> [Passage for review]
----------------

Extract from MINFILE Occurrences: 092JNE068
Name: LITTLE GEM (L.7567), NORTHERN GEM, GEM, GUN CREEK
Development status: Prospect
The Little Gem prospect, a hypothermal cobalt-sulpharsenide uranium and gold vein, 2.3 kilometres east northeast of Dickson Peak, lies within the margin of the Jurassic to Tertiary Coast Plutonic Complex (Cretaceous Eldorado pluton). Host rocks consist of granodiorite, minor hornblende-biotite-quartz diorite, diorite and gabbro, which are intruded by feldspar porphyry dykes. A broad, east trending and steeply south dipping fault zone cuts the granodiorite near the eastern contact with older sedimentary and volcanic rocks of the Mississippian to Jurassic Bridge River Complex (Group).

----------------

> [Study material]
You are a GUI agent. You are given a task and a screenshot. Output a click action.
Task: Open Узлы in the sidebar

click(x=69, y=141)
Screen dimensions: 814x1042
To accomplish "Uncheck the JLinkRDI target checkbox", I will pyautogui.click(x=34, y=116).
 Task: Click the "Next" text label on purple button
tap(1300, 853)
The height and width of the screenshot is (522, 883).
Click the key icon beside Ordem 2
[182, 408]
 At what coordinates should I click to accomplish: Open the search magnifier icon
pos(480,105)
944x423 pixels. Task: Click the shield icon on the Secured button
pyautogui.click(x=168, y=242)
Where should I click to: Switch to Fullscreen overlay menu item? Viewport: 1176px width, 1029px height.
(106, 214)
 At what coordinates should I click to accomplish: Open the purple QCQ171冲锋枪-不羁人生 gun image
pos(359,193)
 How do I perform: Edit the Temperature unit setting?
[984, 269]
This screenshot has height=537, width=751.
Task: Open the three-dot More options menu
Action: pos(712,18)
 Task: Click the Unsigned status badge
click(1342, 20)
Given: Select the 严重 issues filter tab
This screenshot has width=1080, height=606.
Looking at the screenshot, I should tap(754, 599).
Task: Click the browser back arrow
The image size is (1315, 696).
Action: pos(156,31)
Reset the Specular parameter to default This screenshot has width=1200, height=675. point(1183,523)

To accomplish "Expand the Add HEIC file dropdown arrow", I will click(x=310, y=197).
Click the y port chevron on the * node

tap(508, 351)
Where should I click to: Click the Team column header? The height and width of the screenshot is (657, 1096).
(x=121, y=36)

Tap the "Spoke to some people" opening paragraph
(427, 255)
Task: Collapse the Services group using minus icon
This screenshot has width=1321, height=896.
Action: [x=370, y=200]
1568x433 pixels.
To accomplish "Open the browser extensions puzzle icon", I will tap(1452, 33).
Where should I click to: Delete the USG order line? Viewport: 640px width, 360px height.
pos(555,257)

----------------

> [Assigned task 1]
Reproduce the part of the Little Gem prospect description from "Extract from MINFILE" up to and including "River Complex (Group).", word for word.
> [Assigned task 2]
Extend the Little Gem prospect description, picking up right after its last sentence.

> [Answer 1]
Extract from MINFILE Occurrences: 092JNE068
Name: LITTLE GEM (L.7567), NORTHERN GEM, GEM, GUN CREEK
Development status: Prospect
The Little Gem prospect, a hypothermal cobalt-sulpharsenide uranium and gold vein, 2.3 kilometres east northeast of Dickson Peak, lies within the margin of the Jurassic to Tertiary Coast Plutonic Complex (Cretaceous Eldorado pluton). Host rocks consist of granodiorite, minor hornblende-biotite-quartz diorite, diorite and gabbro, which are intruded by feldspar porphyry dykes. A broad, east trending and steeply south dipping fault zone cuts the granodiorite near the eastern contact with older sedimentary and volcanic rocks of the Mississippian to Jurassic Bridge River Complex (Group).

> [Answer 2]
Shears in the zone contain two parallel ore shoots ranging in width from a few centimetres to a few metres. Irregular lenses of almost solid sulphides contain cobalt and gold values in association with danaite, loellingite, safflorite, arsenopyrite, scheelite and minor molybdenum. Uranium, in the form of uraninite, occurs in the gangue along with coarse-grained allanite, apatite, feldspar, quartz, chlorite, sericite, calcite, erythrite and limonite. Gold occurs mainly as microscopic veinlets of the native metal within and adjacent to the sulpharsenide minerals. Surrounding the ore, strongly bleached and sericitized granodiorite containing disseminated sulphides, residual quartz, feldspar and kaolin grades into unaltered granodiorite. The metallic minerals occur with the gangue in coarsely crystalline masses but are in general younger than most of the gangue minerals. The combination of the batholithic host rocks and the association of uraninite with hornblende, biotite, apatite, allanite, monazite, orthoclase, cobalt sulpharsenides, arsenopyrite and molybdenite is indicative of high temperature, possibly magma-derived, hydrothermal fluids.